A forensics expert warns the “is this real?” problem is getting worse

Hany Farid, who does this for a living, says synthetic images, video, and audio are now convincing enough that ordinary people can’t reliably tell — and verification usually arrives long after a post has sunk in its hooks. The threat is not just fake content; it’s the slow erosion of shared reality (nope, didn’t steal that from The Matrix). For communicators, be prepared to show your work.


Reuters (paywalled); secondary via The Decoder · June 19

Retailers ask the EU to exempt AI-made ads from labelling

EuroCommerce — Amazon, H&M, Inditex, Ikea — argues that using AI to drop a sofa into a digital room isn’t the same as a deepfake, and that labelling everything makes disclosure meaningless.

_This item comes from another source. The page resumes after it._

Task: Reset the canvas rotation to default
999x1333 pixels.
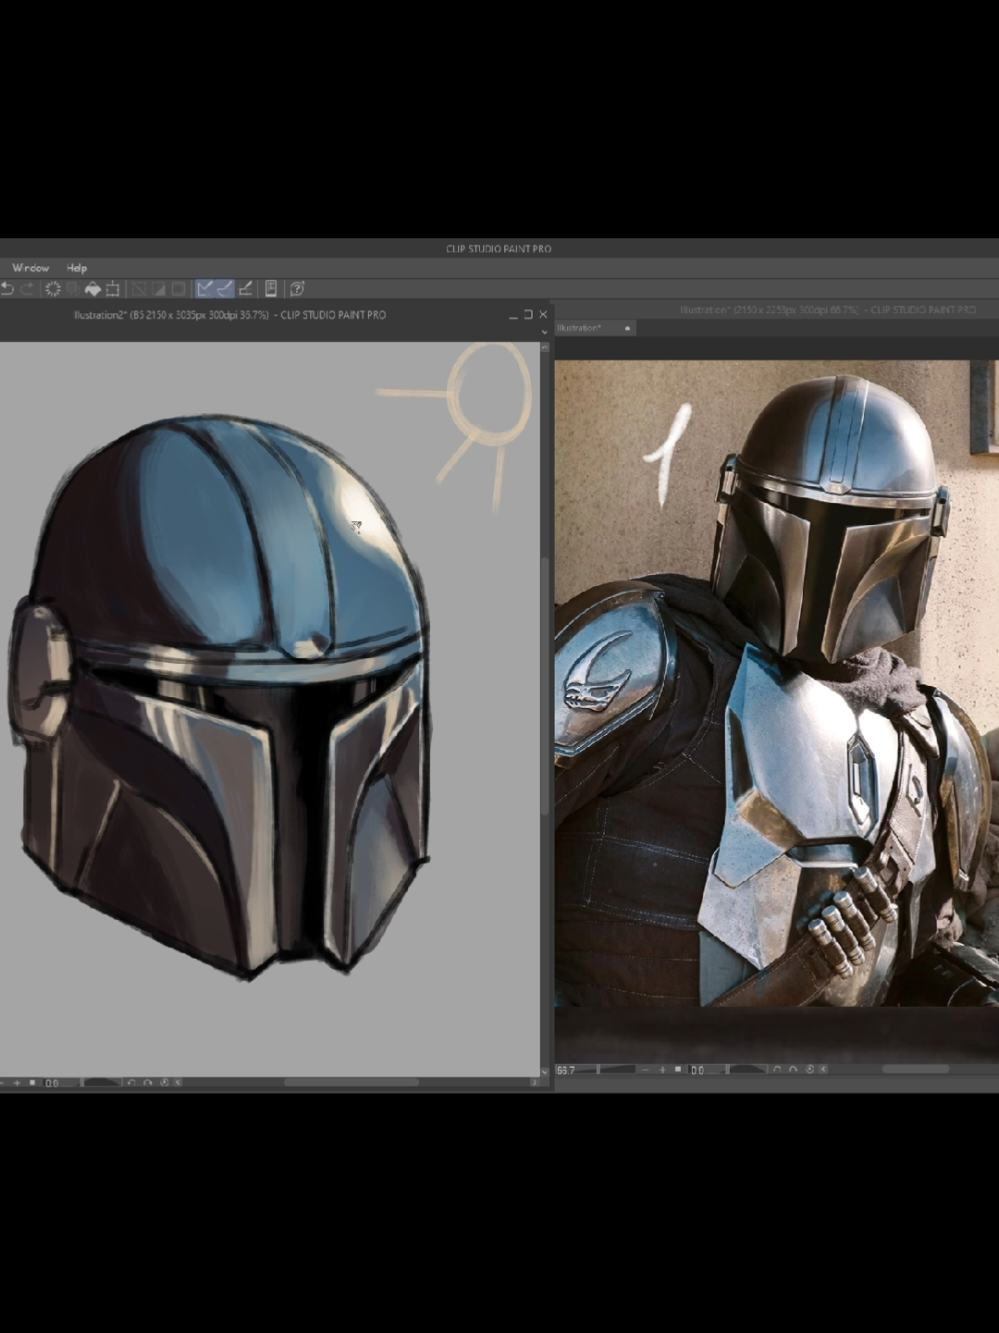Action: (x=810, y=1070)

They have a point…until a customer asks, “wait, was any of that real?” For communicators perhaps the better test for our work isn’t “did AI touch this?” It’s “would the audience feel misled if they knew how it was made?” I always knew that Aflac duck couldn’t really speak.


Die Zeit (via Heise) · June 13

The minister and the false positive

A reader flagged this one for me — thank you! — and please keep them coming. It slipped past my deadline last week but it’s too good to leave behind. Die Zeit ran 30 speeches by Germany’s digital minister, Karsten Wildberger, through an AI-detection tool called Pangram: one (delivered to the Atlantic Council in Washington) came back as fully AI-written, seven more had AI-written fragments, and 22 were flagged as human. The ministry shrugged — AI is a “support tool,” no disclosure needed, a human checks everything.

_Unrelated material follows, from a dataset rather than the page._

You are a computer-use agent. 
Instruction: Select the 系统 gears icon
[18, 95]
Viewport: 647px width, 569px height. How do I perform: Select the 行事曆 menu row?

The reason this matters for us is that the question “did a machine write this?” is now going to trail every speech we put our names to. But before anyone panics, look at what these detectors actually do. I handed my monthly AI group an “AI tells” prompt built to catch exactly where a speechwriter had leaned on AI — and it returned many false positives. Enough of them to genuinely piss off (and rightfully so) those who’d written every word themselves. Let’s remember: a flag is not a verdict.

And remember what these models trained on: the open internet — which is to say, our work. Decades of speeches and beautiful comms output, scraped and absorbed. So, when a detector calls your writing “AI-generated,” there’s a real chance it’s reacting to your work, because the machine learned to sound like you. Which leaves us flagging the AI that’s flagging our work as AI — work that was ours to begin with. Nice.


03 · The offbeat

Born in a prompt box.

The Guardian · June 21

Influencer recommending sofa fingered as fake

The Guardian found brands quietly using AI-generated influencers to fake customer experiences (surely not!) — some creators even signed NDAs to keep quiet about it. One Dubai label’s “satisfied customer” turned up wearing the clothes and — in a detail no script could improve — a glorious extra finger. Nothing says authentic testimonial like a spokesperson who failed "hands" in art class. Do I need to say it? If your audience feels tricked, no efficiency gain survives the cleanup. It’s also just stupid.

From the Substack

Tell the AI gatekeepers to go to hell

In which I discuss why communicators don’t need the LinkedIn police — we’re perfectly capable of independent thought and have been for many moons.

Try this

A reputation-audit prompt worth running this week:

Audit how AI systems describe our organization. Compare the answer against our official positioning. Identify inaccuracies, missing proof points, generic phrasing, source gaps, and the top five public pages or assets we should improve so AI systems represent us more accurately.